**Exercise instructions**. Retype every entry below without altering anything.

***

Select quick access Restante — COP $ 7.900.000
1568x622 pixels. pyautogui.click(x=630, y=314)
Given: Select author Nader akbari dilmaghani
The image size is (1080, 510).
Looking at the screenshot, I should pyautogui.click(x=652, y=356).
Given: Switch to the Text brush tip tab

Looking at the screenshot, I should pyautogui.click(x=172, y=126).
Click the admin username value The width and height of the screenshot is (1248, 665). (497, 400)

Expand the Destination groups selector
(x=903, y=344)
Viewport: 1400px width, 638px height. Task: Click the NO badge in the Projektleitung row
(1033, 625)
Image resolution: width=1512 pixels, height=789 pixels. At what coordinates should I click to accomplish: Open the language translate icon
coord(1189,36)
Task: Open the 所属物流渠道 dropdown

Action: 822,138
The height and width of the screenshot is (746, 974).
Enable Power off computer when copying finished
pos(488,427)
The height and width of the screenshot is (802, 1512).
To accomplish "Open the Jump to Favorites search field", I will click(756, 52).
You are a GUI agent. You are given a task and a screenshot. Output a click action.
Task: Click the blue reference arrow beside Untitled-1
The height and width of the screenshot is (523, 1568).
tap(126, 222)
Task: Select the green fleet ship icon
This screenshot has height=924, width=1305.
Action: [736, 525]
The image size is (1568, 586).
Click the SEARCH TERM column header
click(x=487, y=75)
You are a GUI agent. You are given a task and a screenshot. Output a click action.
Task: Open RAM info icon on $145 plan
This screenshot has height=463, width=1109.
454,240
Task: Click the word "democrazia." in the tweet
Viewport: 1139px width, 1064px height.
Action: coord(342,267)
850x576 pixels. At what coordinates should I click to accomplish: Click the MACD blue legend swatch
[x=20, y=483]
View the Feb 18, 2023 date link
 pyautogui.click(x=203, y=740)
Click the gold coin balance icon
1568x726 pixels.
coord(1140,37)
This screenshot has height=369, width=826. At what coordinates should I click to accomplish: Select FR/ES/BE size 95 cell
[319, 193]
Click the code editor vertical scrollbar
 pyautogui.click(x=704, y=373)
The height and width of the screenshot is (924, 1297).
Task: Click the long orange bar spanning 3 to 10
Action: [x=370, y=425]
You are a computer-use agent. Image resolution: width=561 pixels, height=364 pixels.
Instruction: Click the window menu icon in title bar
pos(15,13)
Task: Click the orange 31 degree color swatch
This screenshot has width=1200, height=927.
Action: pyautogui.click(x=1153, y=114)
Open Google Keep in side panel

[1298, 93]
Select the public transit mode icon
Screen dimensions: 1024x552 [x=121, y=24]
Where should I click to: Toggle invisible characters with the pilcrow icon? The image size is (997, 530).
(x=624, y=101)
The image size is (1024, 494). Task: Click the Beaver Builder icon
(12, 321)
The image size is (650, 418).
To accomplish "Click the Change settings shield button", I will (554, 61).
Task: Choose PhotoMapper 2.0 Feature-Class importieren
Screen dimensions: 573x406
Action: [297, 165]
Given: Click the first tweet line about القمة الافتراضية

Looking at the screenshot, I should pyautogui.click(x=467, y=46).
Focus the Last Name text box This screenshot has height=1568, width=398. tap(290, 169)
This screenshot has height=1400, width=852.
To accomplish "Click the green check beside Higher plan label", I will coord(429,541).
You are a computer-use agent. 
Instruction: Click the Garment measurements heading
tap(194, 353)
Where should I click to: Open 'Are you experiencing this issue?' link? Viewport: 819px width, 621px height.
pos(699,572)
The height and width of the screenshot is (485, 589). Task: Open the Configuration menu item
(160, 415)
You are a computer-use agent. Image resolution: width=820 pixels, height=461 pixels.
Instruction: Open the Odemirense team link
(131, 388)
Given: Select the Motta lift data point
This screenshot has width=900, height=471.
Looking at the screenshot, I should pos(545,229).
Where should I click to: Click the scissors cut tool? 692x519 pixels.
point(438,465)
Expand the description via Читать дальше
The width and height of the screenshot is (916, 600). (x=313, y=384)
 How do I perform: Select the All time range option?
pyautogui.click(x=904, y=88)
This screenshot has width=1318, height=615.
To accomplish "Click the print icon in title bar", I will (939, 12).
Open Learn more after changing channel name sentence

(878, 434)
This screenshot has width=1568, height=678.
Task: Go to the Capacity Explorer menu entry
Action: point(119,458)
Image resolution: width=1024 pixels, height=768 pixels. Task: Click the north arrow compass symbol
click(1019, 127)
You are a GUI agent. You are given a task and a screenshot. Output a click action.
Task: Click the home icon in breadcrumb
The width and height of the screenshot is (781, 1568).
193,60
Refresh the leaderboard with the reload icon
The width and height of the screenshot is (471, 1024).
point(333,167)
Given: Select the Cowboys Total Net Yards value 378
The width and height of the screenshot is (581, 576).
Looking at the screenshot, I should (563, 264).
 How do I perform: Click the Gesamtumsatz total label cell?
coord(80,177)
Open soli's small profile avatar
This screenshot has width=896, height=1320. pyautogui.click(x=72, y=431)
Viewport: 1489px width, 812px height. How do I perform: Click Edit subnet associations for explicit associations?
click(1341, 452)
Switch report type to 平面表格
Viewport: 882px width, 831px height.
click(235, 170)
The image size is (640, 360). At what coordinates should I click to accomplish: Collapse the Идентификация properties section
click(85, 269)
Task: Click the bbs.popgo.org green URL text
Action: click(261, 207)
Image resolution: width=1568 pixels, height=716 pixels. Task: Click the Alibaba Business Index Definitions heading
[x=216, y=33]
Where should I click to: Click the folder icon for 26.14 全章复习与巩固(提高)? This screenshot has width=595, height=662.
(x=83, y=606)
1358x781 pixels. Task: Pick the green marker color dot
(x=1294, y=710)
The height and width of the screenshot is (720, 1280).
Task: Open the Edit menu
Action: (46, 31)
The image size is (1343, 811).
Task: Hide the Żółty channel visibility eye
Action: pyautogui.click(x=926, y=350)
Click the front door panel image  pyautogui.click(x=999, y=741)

***

**Response to the exercise**.
Select quick access Restante — COP $ 7.900.000
1568x622 pixels. pyautogui.click(x=630, y=314)
Given: Select author Nader akbari dilmaghani
The image size is (1080, 510).
Looking at the screenshot, I should pyautogui.click(x=652, y=356).
Given: Switch to the Text brush tip tab

Looking at the screenshot, I should pyautogui.click(x=172, y=126).
Click the admin username value The width and height of the screenshot is (1248, 665). (497, 400)

Expand the Destination groups selector
(x=903, y=344)
Viewport: 1400px width, 638px height. Task: Click the NO badge in the Projektleitung row
(1033, 625)
Image resolution: width=1512 pixels, height=789 pixels. At what coordinates should I click to accomplish: Open the language translate icon
coord(1189,36)
Task: Open the 所属物流渠道 dropdown

Action: 822,138
The height and width of the screenshot is (746, 974).
Enable Power off computer when copying finished
pos(488,427)
The height and width of the screenshot is (802, 1512).
To accomplish "Open the Jump to Favorites search field", I will click(756, 52).
You are a GUI agent. You are given a task and a screenshot. Output a click action.
Task: Click the blue reference arrow beside Untitled-1
The height and width of the screenshot is (523, 1568).
tap(126, 222)
Task: Select the green fleet ship icon
This screenshot has height=924, width=1305.
Action: [736, 525]
The image size is (1568, 586).
Click the SEARCH TERM column header
click(x=487, y=75)
You are a GUI agent. You are given a task and a screenshot. Output a click action.
Task: Open RAM info icon on $145 plan
This screenshot has height=463, width=1109.
454,240
Task: Click the word "democrazia." in the tweet
Viewport: 1139px width, 1064px height.
Action: coord(342,267)
850x576 pixels. At what coordinates should I click to accomplish: Click the MACD blue legend swatch
[x=20, y=483]
View the Feb 18, 2023 date link
 pyautogui.click(x=203, y=740)
Click the gold coin balance icon
1568x726 pixels.
coord(1140,37)
This screenshot has height=369, width=826. At what coordinates should I click to accomplish: Select FR/ES/BE size 95 cell
[319, 193]
Click the code editor vertical scrollbar
 pyautogui.click(x=704, y=373)
The height and width of the screenshot is (924, 1297).
Task: Click the long orange bar spanning 3 to 10
Action: [x=370, y=425]
You are a computer-use agent. Image resolution: width=561 pixels, height=364 pixels.
Instruction: Click the window menu icon in title bar
pos(15,13)
Task: Click the orange 31 degree color swatch
This screenshot has width=1200, height=927.
Action: pyautogui.click(x=1153, y=114)
Open Google Keep in side panel

[1298, 93]
Select the public transit mode icon
Screen dimensions: 1024x552 [x=121, y=24]
Where should I click to: Toggle invisible characters with the pilcrow icon? The image size is (997, 530).
(x=624, y=101)
The image size is (1024, 494). Task: Click the Beaver Builder icon
(12, 321)
The image size is (650, 418).
To accomplish "Click the Change settings shield button", I will (554, 61).
Task: Choose PhotoMapper 2.0 Feature-Class importieren
Screen dimensions: 573x406
Action: [297, 165]
Given: Click the first tweet line about القمة الافتراضية

Looking at the screenshot, I should pyautogui.click(x=467, y=46).
Focus the Last Name text box This screenshot has height=1568, width=398. tap(290, 169)
This screenshot has height=1400, width=852.
To accomplish "Click the green check beside Higher plan label", I will coord(429,541).
You are a computer-use agent. 
Instruction: Click the Garment measurements heading
tap(194, 353)
Where should I click to: Open 'Are you experiencing this issue?' link? Viewport: 819px width, 621px height.
pos(699,572)
The height and width of the screenshot is (485, 589). Task: Open the Configuration menu item
(160, 415)
You are a computer-use agent. Image resolution: width=820 pixels, height=461 pixels.
Instruction: Open the Odemirense team link
(131, 388)
Given: Select the Motta lift data point
This screenshot has width=900, height=471.
Looking at the screenshot, I should pos(545,229).
Where should I click to: Click the scissors cut tool? 692x519 pixels.
point(438,465)
Expand the description via Читать дальше
The width and height of the screenshot is (916, 600). (x=313, y=384)
 How do I perform: Select the All time range option?
pyautogui.click(x=904, y=88)
This screenshot has width=1318, height=615.
To accomplish "Click the print icon in title bar", I will (939, 12).
Open Learn more after changing channel name sentence

(878, 434)
This screenshot has width=1568, height=678.
Task: Go to the Capacity Explorer menu entry
Action: point(119,458)
Image resolution: width=1024 pixels, height=768 pixels. Task: Click the north arrow compass symbol
click(1019, 127)
You are a GUI agent. You are given a task and a screenshot. Output a click action.
Task: Click the home icon in breadcrumb
The width and height of the screenshot is (781, 1568).
193,60
Refresh the leaderboard with the reload icon
The width and height of the screenshot is (471, 1024).
point(333,167)
Given: Select the Cowboys Total Net Yards value 378
The width and height of the screenshot is (581, 576).
Looking at the screenshot, I should (563, 264).
 How do I perform: Click the Gesamtumsatz total label cell?
coord(80,177)
Open soli's small profile avatar
This screenshot has width=896, height=1320. pyautogui.click(x=72, y=431)
Viewport: 1489px width, 812px height. How do I perform: Click Edit subnet associations for explicit associations?
click(1341, 452)
Switch report type to 平面表格
Viewport: 882px width, 831px height.
click(235, 170)
The image size is (640, 360). At what coordinates should I click to accomplish: Collapse the Идентификация properties section
click(85, 269)
Task: Click the bbs.popgo.org green URL text
Action: click(261, 207)
Image resolution: width=1568 pixels, height=716 pixels. Task: Click the Alibaba Business Index Definitions heading
[x=216, y=33]
Where should I click to: Click the folder icon for 26.14 全章复习与巩固(提高)? This screenshot has width=595, height=662.
(x=83, y=606)
1358x781 pixels. Task: Pick the green marker color dot
(x=1294, y=710)
The height and width of the screenshot is (720, 1280).
Task: Open the Edit menu
Action: (46, 31)
The image size is (1343, 811).
Task: Hide the Żółty channel visibility eye
Action: pyautogui.click(x=926, y=350)
Click the front door panel image  pyautogui.click(x=999, y=741)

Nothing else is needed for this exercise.